WHAT THE TASK REQUIRES. Reproduce only the lines below from the line containing "Instruction: Click the 1 beds rental bar" to the line containing "The width and", exactly as written, with both end lines kept. Omit the pictures.

Stored records.
....

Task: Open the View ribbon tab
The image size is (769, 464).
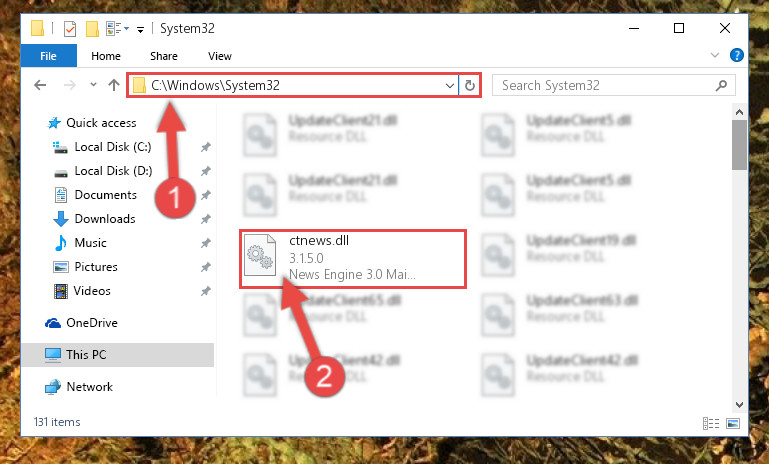Action: pyautogui.click(x=219, y=56)
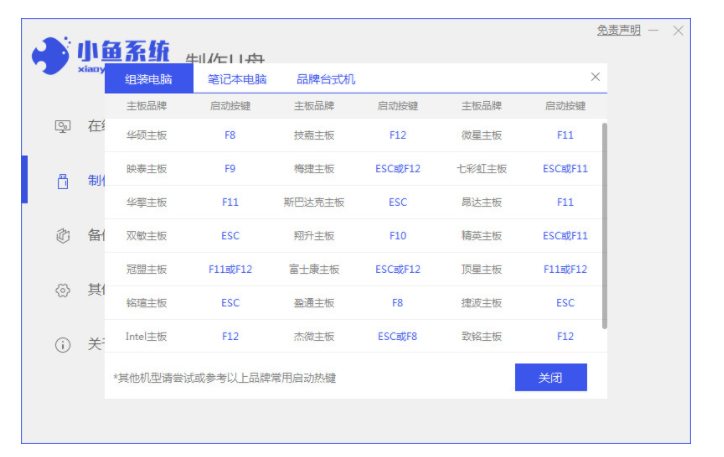Viewport: 724px width, 457px height.
Task: Minimize the application window
Action: (x=654, y=31)
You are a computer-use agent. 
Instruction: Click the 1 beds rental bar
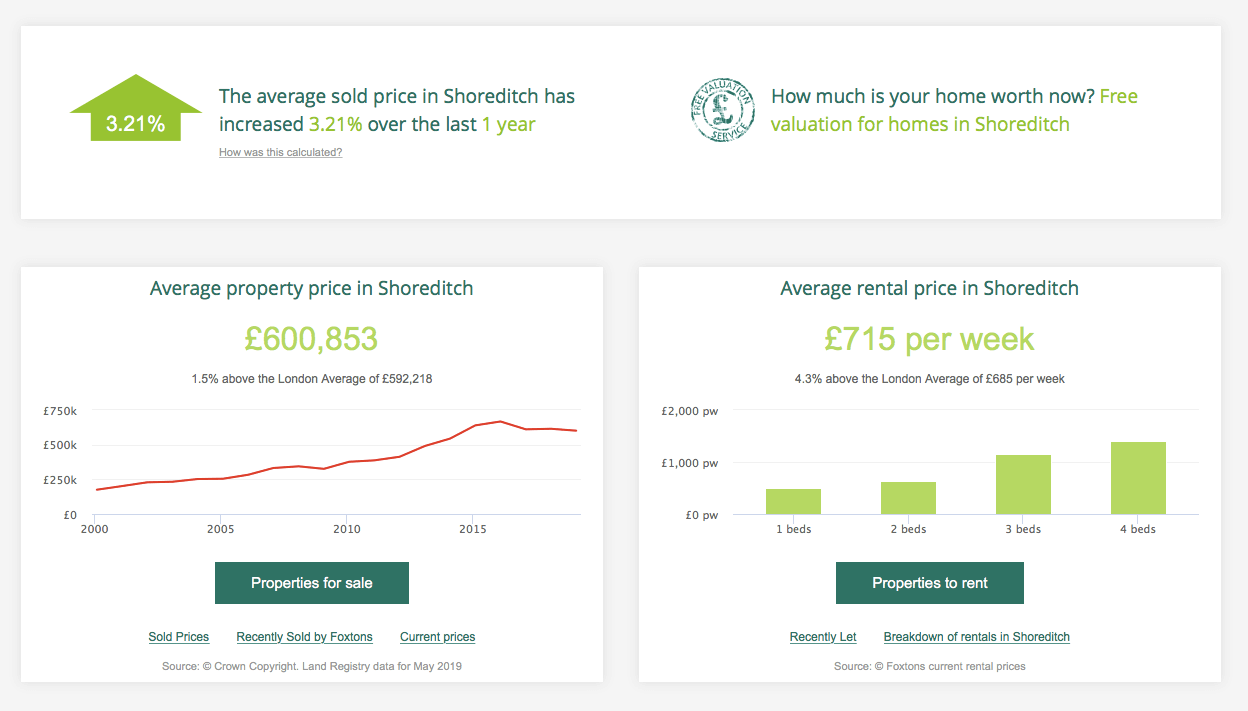click(x=793, y=501)
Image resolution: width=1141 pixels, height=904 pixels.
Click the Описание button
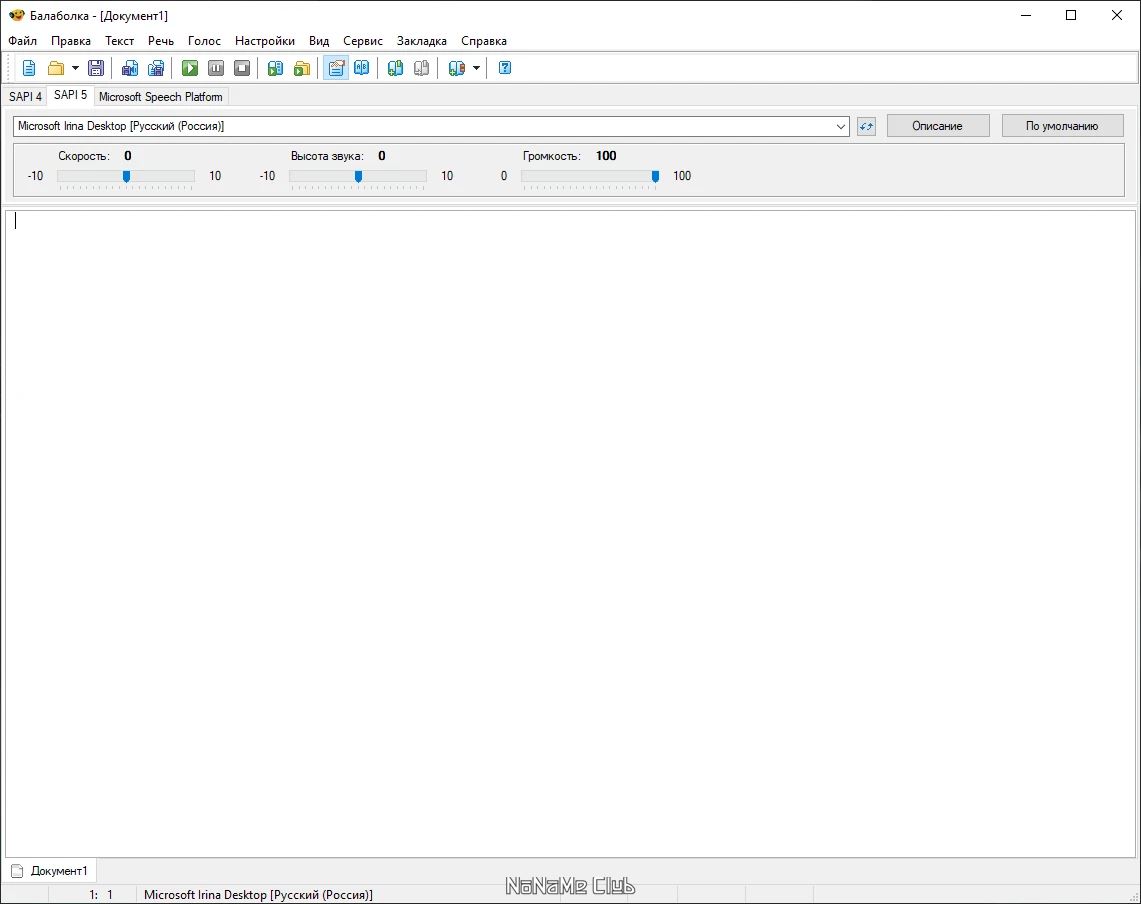click(937, 126)
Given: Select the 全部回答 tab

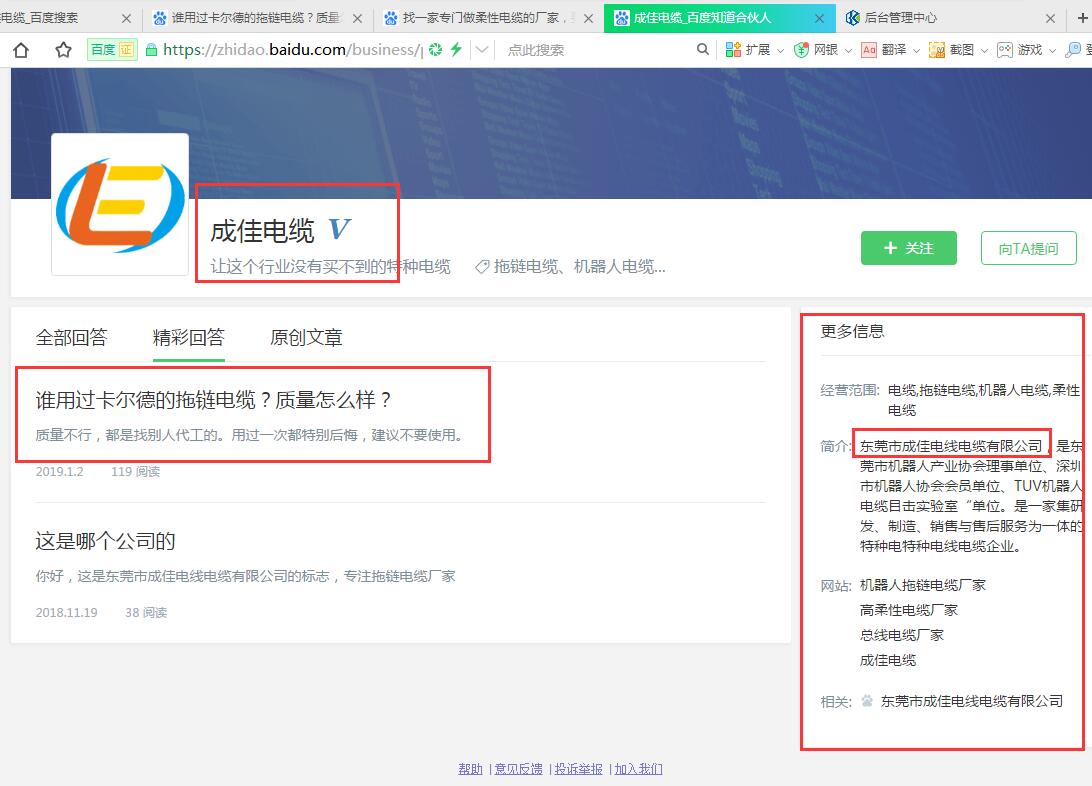Looking at the screenshot, I should (71, 338).
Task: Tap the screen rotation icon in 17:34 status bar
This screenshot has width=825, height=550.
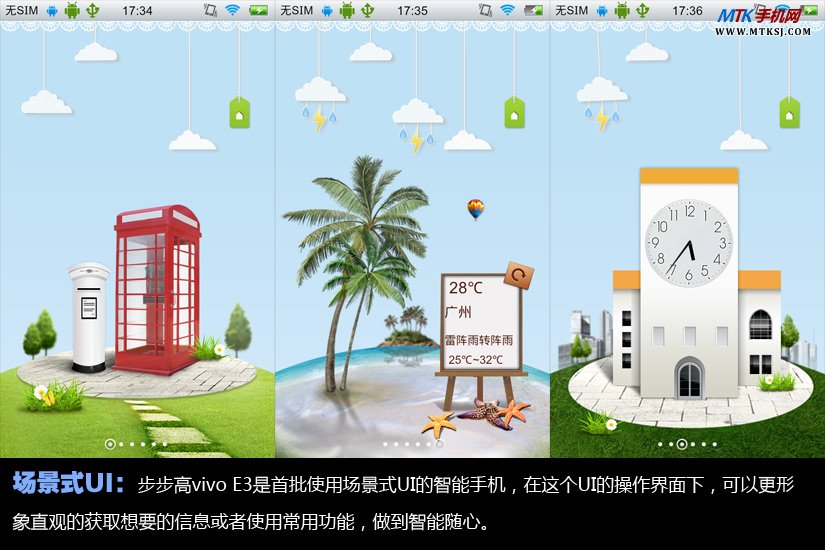Action: pos(210,10)
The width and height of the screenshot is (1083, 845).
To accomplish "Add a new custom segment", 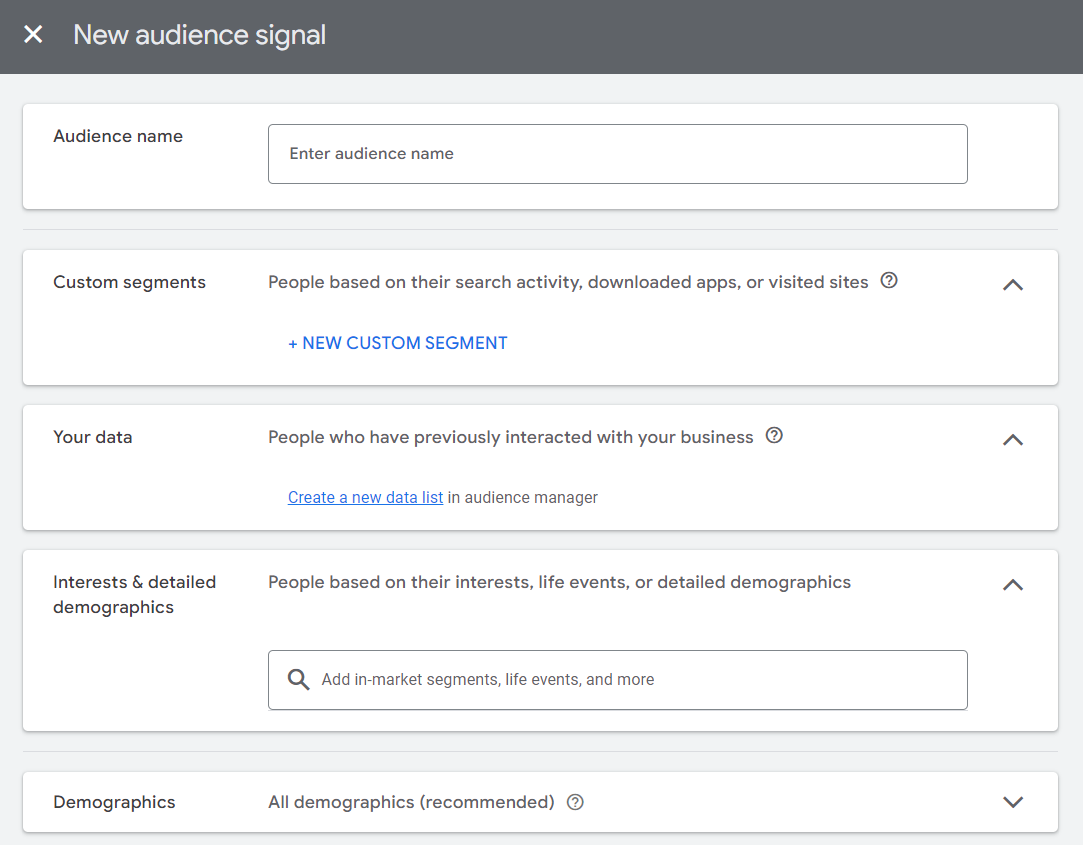I will 397,343.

....

WRITTEN SOLUTION.
Instruction: Click the 1 beds rental bar
click(x=793, y=501)
Image resolution: width=1141 pixels, height=904 pixels.
Click the Описание button
click(937, 126)
Given: Select the 全部回答 tab

Looking at the screenshot, I should (71, 338).
Task: Tap the screen rotation icon in 17:34 status bar
This screenshot has width=825, height=550.
Action: pos(210,10)
The width and height of the screenshot is (1083, 845).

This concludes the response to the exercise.